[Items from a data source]
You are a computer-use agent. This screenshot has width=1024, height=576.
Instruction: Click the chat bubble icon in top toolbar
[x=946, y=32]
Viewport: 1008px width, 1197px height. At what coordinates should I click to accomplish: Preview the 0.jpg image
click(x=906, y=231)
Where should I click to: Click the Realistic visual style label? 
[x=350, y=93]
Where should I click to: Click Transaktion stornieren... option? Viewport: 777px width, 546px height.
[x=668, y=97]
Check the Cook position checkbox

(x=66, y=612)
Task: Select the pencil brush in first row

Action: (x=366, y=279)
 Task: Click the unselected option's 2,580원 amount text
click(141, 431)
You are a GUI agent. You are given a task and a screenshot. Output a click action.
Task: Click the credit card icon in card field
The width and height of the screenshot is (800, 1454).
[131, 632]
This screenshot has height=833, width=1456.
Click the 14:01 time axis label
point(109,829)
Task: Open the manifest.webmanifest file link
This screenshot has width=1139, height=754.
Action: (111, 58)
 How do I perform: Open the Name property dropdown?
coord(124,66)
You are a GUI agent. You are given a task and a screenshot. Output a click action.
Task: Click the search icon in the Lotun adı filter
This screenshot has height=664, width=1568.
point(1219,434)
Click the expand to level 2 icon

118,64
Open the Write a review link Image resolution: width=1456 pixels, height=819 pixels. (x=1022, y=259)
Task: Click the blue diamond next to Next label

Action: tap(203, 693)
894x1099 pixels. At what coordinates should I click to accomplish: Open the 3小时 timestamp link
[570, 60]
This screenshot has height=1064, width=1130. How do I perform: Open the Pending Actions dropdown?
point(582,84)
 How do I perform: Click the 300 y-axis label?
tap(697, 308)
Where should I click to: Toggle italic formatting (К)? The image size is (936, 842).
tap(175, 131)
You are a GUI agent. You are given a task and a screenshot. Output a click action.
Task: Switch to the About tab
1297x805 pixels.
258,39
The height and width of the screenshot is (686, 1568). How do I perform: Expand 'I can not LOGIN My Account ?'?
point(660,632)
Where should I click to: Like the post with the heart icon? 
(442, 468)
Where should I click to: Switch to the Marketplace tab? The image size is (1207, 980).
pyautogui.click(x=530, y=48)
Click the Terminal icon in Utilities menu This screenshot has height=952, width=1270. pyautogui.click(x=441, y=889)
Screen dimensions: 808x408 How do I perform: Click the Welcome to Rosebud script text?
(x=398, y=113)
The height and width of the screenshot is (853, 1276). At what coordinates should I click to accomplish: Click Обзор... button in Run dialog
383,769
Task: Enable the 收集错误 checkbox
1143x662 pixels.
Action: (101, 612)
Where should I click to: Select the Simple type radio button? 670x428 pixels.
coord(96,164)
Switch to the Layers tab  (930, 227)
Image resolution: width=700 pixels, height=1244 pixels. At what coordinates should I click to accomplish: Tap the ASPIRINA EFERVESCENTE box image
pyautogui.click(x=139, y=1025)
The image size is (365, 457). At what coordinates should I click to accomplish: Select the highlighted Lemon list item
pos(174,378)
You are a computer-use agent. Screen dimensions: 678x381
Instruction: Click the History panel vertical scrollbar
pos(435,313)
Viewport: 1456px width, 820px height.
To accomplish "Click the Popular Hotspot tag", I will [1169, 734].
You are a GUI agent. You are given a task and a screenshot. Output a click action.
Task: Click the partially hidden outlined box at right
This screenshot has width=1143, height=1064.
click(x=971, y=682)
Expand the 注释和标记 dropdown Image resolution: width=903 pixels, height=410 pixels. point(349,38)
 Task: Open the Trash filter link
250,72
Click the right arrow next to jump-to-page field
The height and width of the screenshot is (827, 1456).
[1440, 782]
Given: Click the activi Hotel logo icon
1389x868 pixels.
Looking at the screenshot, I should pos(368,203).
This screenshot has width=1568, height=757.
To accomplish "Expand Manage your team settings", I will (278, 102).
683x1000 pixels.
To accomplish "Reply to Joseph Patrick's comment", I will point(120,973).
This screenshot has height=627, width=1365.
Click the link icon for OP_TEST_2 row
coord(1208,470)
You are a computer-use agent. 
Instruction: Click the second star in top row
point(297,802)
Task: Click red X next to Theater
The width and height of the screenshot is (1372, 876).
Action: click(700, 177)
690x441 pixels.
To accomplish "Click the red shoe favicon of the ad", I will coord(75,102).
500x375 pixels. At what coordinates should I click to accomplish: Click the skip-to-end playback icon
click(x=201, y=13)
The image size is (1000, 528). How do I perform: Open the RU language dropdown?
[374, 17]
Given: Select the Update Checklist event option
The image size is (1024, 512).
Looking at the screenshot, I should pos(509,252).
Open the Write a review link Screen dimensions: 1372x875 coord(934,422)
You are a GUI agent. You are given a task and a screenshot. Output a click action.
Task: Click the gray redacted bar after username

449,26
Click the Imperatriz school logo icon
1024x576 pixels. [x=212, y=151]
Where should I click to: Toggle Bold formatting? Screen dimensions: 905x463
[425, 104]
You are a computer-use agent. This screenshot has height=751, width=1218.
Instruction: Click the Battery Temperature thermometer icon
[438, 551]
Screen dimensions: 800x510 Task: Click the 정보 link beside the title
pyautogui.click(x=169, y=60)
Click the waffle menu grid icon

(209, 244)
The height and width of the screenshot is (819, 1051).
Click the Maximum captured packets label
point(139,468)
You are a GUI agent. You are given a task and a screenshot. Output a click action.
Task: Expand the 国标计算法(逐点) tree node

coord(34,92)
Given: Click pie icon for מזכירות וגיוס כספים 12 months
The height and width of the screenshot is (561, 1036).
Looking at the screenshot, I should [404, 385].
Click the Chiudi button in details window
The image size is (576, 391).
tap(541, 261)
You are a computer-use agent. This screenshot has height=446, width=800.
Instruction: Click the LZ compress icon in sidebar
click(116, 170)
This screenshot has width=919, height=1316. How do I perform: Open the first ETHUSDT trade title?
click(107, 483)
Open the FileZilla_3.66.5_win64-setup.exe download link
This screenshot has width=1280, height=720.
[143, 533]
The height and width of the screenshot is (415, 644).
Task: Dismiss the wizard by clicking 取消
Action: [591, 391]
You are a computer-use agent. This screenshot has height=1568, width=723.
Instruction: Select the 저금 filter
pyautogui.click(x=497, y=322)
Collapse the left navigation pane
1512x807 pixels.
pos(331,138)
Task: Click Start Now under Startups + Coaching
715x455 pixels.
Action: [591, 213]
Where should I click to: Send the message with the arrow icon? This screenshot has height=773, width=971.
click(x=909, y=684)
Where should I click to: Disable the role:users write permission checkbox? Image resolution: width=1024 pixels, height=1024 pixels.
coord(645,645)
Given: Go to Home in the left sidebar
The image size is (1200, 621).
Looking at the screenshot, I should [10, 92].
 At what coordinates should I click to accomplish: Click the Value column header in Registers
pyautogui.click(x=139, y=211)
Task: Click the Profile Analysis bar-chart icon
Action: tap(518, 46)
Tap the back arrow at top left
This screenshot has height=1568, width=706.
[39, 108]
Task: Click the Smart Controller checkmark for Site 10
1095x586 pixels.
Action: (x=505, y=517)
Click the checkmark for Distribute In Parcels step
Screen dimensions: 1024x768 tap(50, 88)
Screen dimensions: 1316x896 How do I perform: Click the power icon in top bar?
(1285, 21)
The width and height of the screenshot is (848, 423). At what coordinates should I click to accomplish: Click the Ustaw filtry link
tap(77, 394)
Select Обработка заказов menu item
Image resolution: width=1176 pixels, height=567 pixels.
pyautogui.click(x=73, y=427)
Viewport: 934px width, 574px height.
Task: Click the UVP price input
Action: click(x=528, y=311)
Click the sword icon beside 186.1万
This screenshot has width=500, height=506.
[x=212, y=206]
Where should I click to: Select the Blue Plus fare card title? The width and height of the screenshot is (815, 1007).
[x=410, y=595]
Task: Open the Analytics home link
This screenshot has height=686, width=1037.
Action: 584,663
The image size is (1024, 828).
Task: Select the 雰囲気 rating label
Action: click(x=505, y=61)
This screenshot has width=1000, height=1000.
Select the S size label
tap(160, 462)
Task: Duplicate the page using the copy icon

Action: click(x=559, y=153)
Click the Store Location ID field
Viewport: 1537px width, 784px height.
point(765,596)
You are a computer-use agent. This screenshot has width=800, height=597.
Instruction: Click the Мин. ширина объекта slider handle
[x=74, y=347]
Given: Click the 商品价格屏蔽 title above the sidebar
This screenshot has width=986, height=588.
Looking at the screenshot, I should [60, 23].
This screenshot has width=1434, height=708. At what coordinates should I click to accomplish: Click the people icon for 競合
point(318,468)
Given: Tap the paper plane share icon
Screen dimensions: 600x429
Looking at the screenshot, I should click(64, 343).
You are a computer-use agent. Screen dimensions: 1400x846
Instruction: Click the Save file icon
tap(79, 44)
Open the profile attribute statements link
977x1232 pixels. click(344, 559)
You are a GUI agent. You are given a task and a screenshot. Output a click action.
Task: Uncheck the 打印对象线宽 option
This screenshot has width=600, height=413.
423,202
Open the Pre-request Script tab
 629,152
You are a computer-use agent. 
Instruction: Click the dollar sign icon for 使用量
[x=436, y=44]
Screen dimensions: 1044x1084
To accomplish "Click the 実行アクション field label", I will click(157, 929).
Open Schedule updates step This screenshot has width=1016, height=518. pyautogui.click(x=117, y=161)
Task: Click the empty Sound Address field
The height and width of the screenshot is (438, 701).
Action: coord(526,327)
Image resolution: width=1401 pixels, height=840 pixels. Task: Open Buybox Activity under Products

[WHAT TO PRODUCE]
Copy the stretch of material above from the line containing "Image resolution: width=700" through the line containing "pos(174,378)", including the requests, and shift every coordinate in the answers up by 5.

[CORRECT OUTPUT]
Image resolution: width=700 pixels, height=1244 pixels. At what coordinates should I click to accomplish: Tap the ASPIRINA EFERVESCENTE box image
pyautogui.click(x=144, y=1030)
The image size is (365, 457). At what coordinates should I click to accomplish: Select the highlighted Lemon list item
pos(179,383)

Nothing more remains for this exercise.